Can we add extra word embedding to the BERT?

Hi Everyone,

I am trying to add a tfidf-weighted word2vec embedding to the BERT input as an experiment. To generate text using bert_to_bert or BERT encoder with other transformer decoder.

Thanks,
Rohan

Hello! :grin:

I’m not sure I 100% understand what you’re trying to do.

If what you want is to add another embedding matrix to the existing word embedding matrix, you can do this:

import torch

from transformers import BertModel

model = BertModel.from_pretrained("bert-base-uncased")
with torch.no_grad():
    model.embeddings.word_embeddings.add_(word2vec_matrix)

If you want another embedding layer, then it’s a bit more complicated. You will need to copy the BertEmbeddings layer code from here and add the new layer there. Once you’ve done that, you can just switch the whole module and re-set the pre-trained weights:

with torch.no_grad():
    word_embeddings = torch.clone(model.embeddings.word_embeddings.weight)
    pos_embeddings = torch.clone(model.embeddings.position_embeddings.weight)
    token_type_embeddings = torch.clone(model.embeddings.token_type_embeddings.weight)

config = AutoConfig.from_pretrained("bert-base-uncased")
model.embeddings = AugmentedBertEmbeddings(config)

with torch.no_grad():
    model.embeddings.word_embeddings.weight.set_(word_embeddings)
    model.embeddings.position_embeddings.weight.set_(pos_embeddings)
    model.embeddings.token_type_embeddings.weight.set_(token_type_embeddings)

I hope I haven’t made any mistakes, and that I managed to help :slight_smile:

2 Likes

Thanks @beneyal. This seems complicated as I may need to re-train everything and it is complex. Can we combine BERT embedding and my own embedding before passing it to the decoder?

BERT doesn’t have a decoder, so I’m not sure what you’re referring to.
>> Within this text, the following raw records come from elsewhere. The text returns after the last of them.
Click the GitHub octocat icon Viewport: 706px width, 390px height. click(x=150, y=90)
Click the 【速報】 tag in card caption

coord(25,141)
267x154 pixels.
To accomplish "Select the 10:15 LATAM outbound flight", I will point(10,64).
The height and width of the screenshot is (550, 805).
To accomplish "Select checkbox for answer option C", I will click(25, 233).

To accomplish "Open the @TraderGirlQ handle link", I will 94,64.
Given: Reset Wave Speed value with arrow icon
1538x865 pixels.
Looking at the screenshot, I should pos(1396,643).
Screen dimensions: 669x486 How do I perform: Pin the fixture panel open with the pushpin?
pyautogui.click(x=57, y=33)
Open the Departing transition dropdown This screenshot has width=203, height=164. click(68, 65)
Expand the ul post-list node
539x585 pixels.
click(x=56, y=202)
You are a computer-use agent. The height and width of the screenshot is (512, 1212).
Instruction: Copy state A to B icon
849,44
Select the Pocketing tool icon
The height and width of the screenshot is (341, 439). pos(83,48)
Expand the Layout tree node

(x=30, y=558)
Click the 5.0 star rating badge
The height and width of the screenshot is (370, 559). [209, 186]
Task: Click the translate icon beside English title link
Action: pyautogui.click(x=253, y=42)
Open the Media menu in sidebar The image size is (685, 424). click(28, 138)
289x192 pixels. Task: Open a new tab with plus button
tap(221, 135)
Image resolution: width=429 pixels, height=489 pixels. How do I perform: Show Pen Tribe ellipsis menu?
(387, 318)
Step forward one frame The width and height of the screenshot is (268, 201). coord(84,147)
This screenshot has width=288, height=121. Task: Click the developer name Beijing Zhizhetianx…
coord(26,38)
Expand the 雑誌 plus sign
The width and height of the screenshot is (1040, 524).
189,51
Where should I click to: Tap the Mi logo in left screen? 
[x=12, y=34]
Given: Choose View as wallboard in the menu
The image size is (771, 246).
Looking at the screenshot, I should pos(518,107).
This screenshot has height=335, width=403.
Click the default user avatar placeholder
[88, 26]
Hi @beneyal, I am planning to pre-train BERT with an extra input embedding( For e.g. one input for Wordpiece tokenizer, one for BPE ) Can I make it with the same method you explained? Actually, I am planning to add some syntactic information in the second embedding. Does it make sense?

hello,
i think my question here How to concat laserembeddings with huggingface funnel transformers simple CLS output for fine tuning on downstream NLP sequence classification data problem? is similar?
can you please help? thanks in advance.

your code doesn’t work.

---------------------------------------------------------------------------
AttributeError                            Traceback (most recent call last)
/tmp/ipykernel_17/1823014925.py in <module>
      8 model = BertModel.from_pretrained("bert-base-uncased")
      9 with torch.no_grad():
---> 10     model.embeddings.word_embeddings.add_(fold0_laser)
     11 # model.deberta.embeddings.word_embeddings

/opt/conda/lib/python3.7/site-packages/torch/nn/modules/module.py in __getattr__(self, name)
   1184                 return modules[name]
   1185         raise AttributeError("'{}' object has no attribute '{}'".format(
-> 1186             type(self).__name__, name))
   1187 
   1188     def __setattr__(self, name: str, value: Union[Tensor, 'Module']) -> None:

AttributeError: 'Embedding' object has no attribute 'add_'